Go through the entries below and collect each line with the string "Open" in it.

Recorded data:
== == ==

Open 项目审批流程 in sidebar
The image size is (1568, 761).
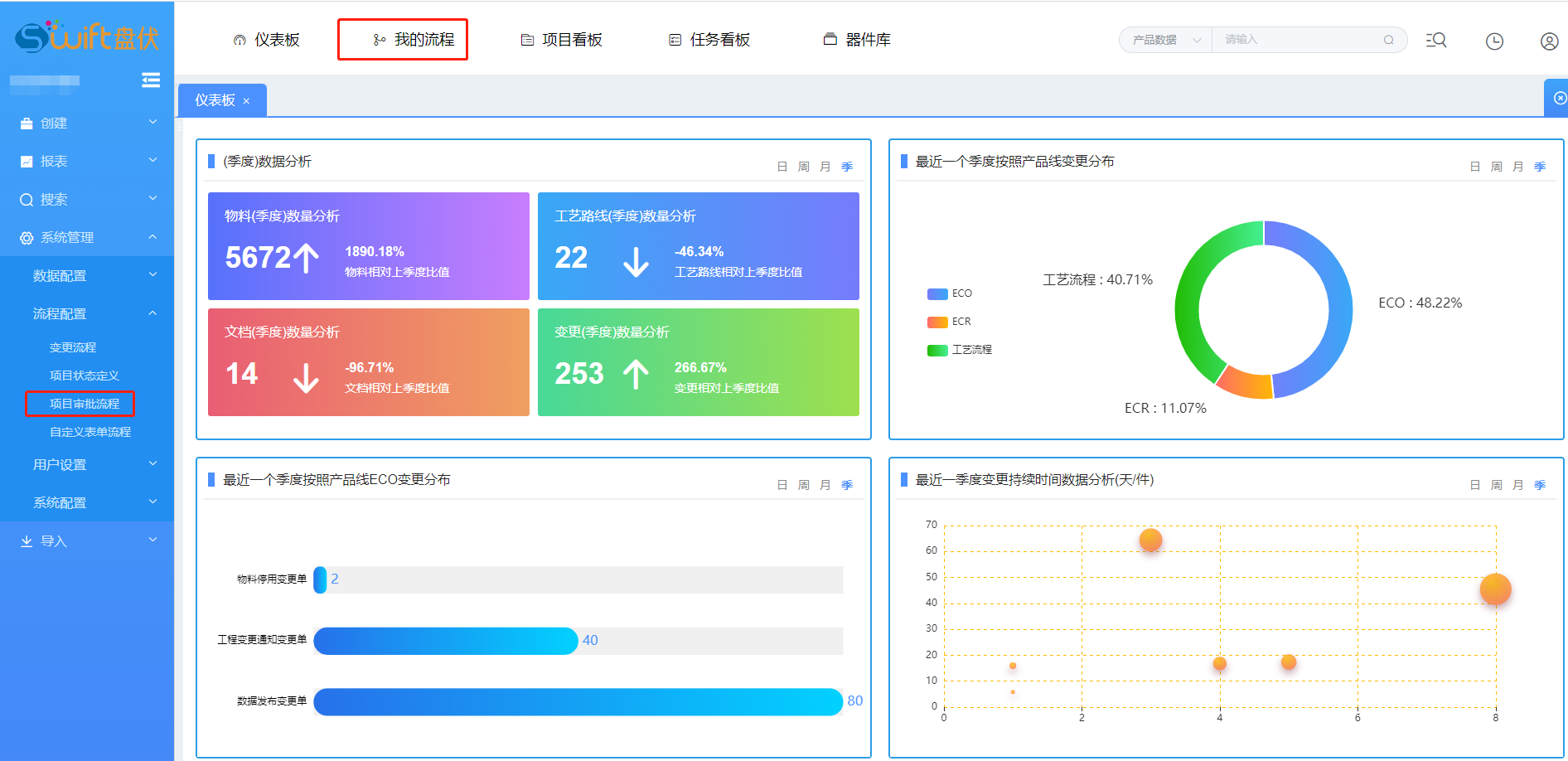coord(85,404)
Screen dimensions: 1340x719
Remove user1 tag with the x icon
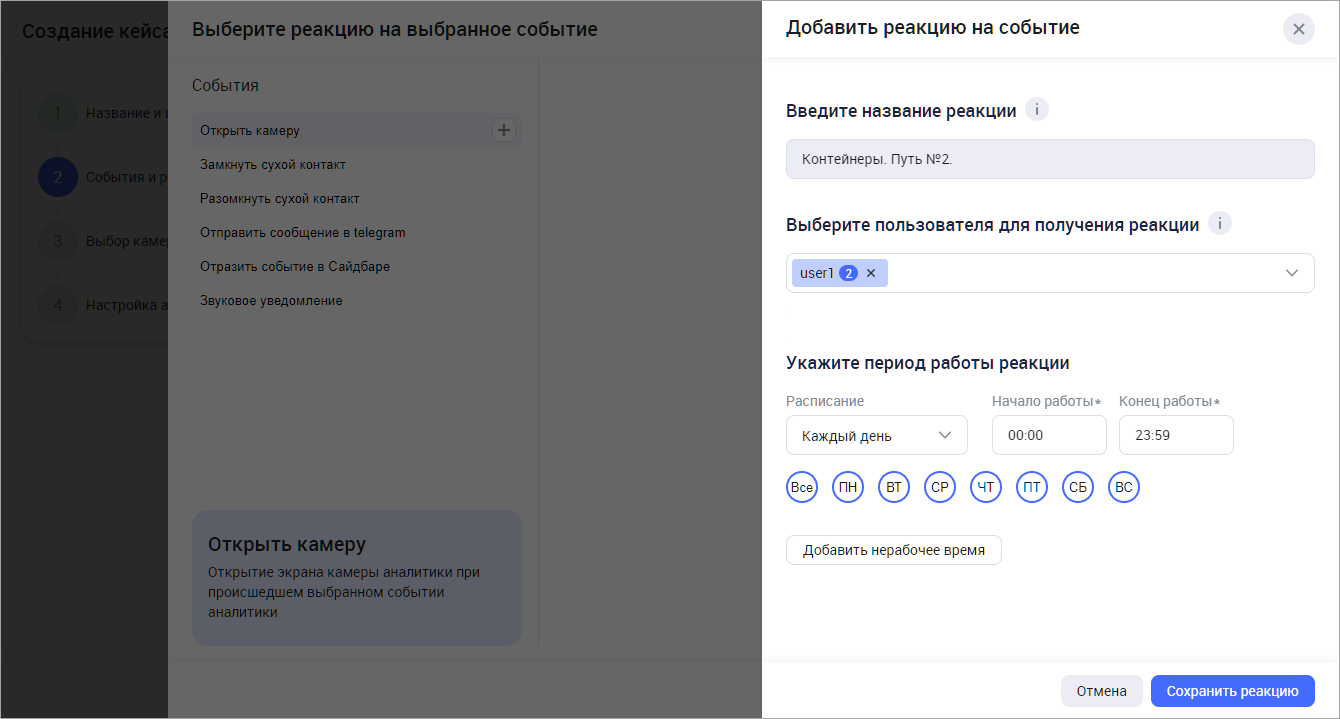871,273
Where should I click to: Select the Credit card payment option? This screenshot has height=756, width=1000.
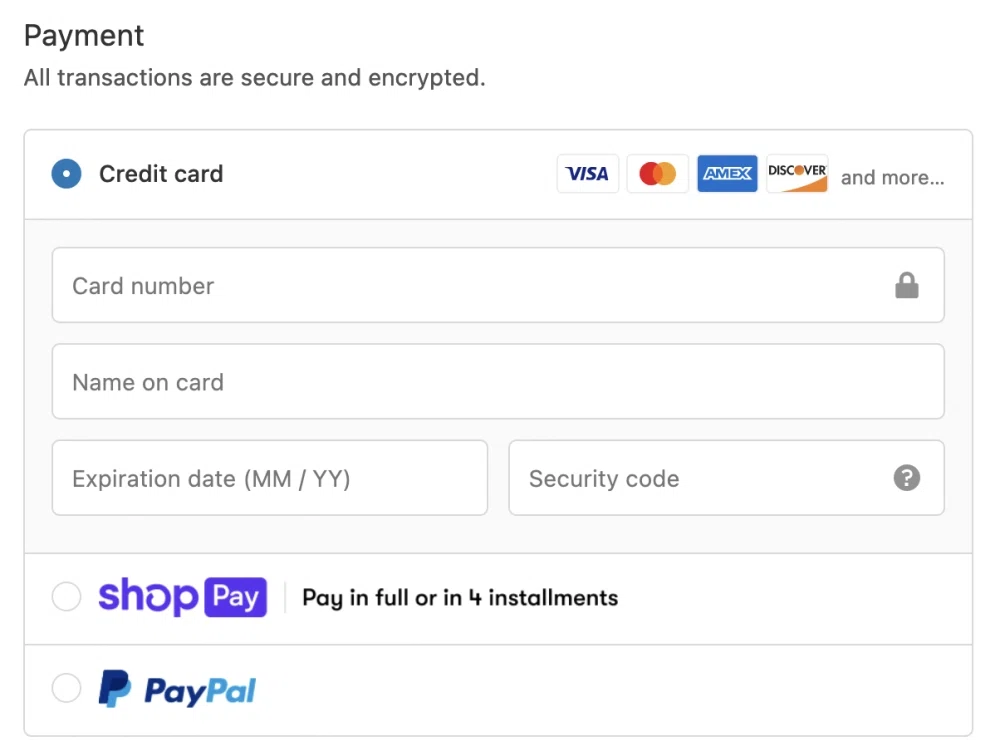[x=66, y=173]
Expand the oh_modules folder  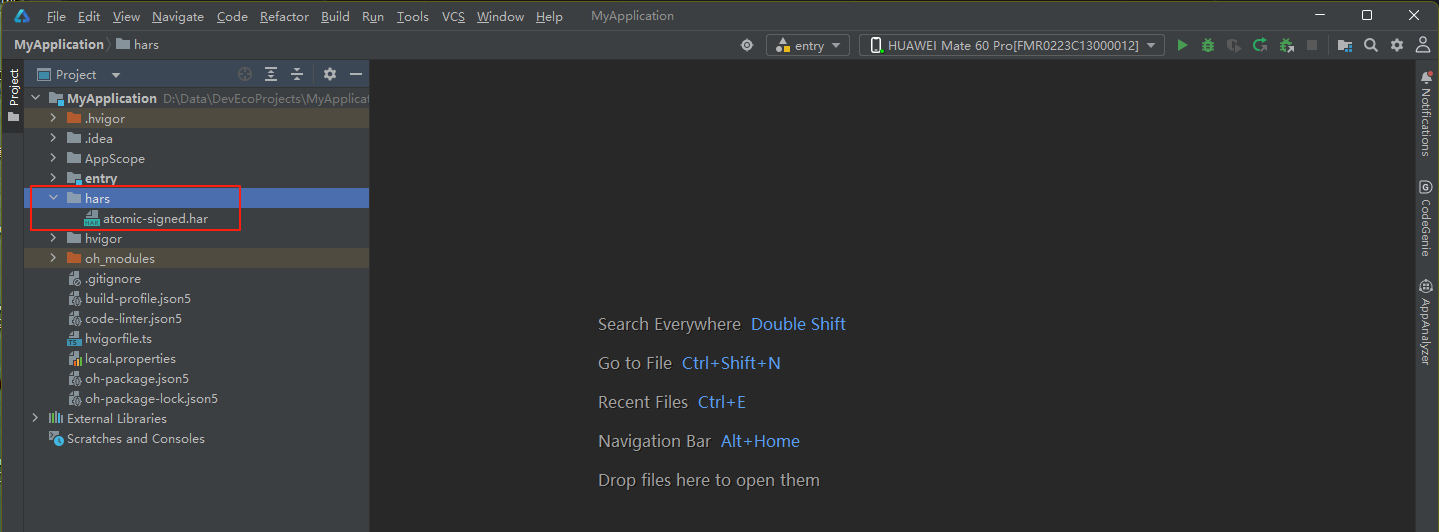coord(53,258)
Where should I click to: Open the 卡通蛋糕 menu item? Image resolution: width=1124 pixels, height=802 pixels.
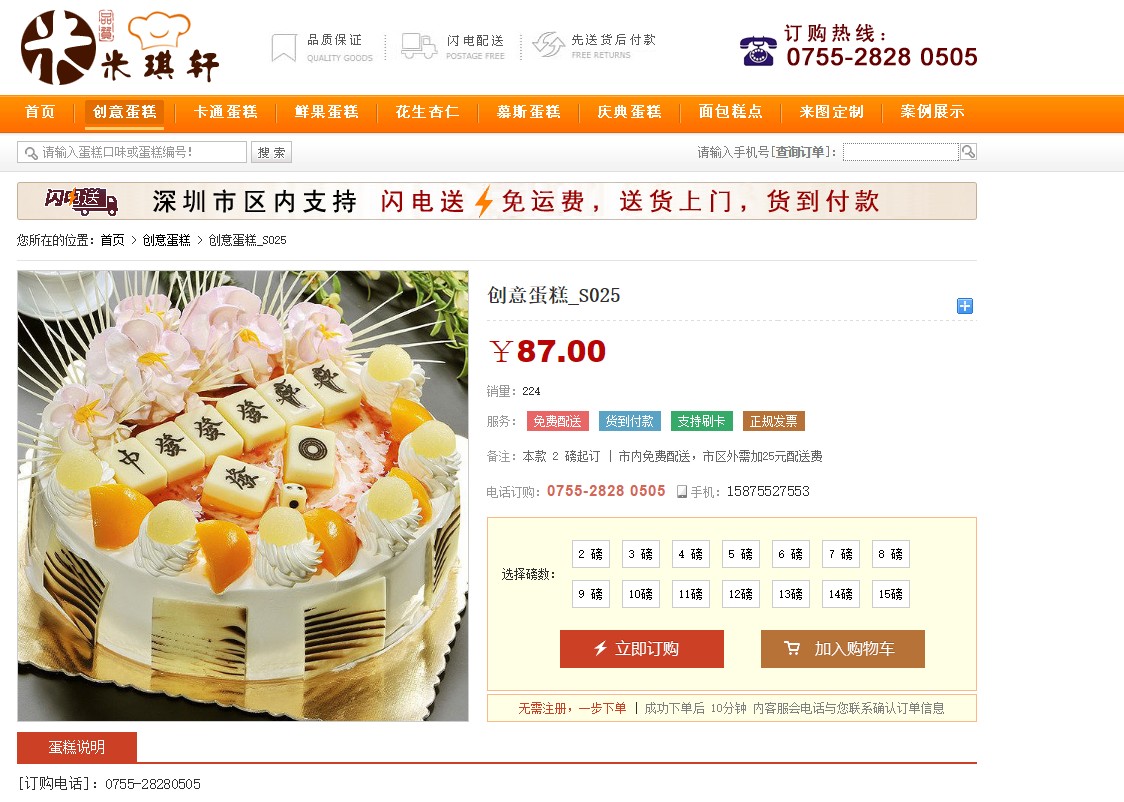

== == ==

▶ **EXERCISE ANSWER**
Open 项目审批流程 in sidebar
Where should I click to: Open the 卡通蛋糕 menu item? Image resolution: width=1124 pixels, height=802 pixels.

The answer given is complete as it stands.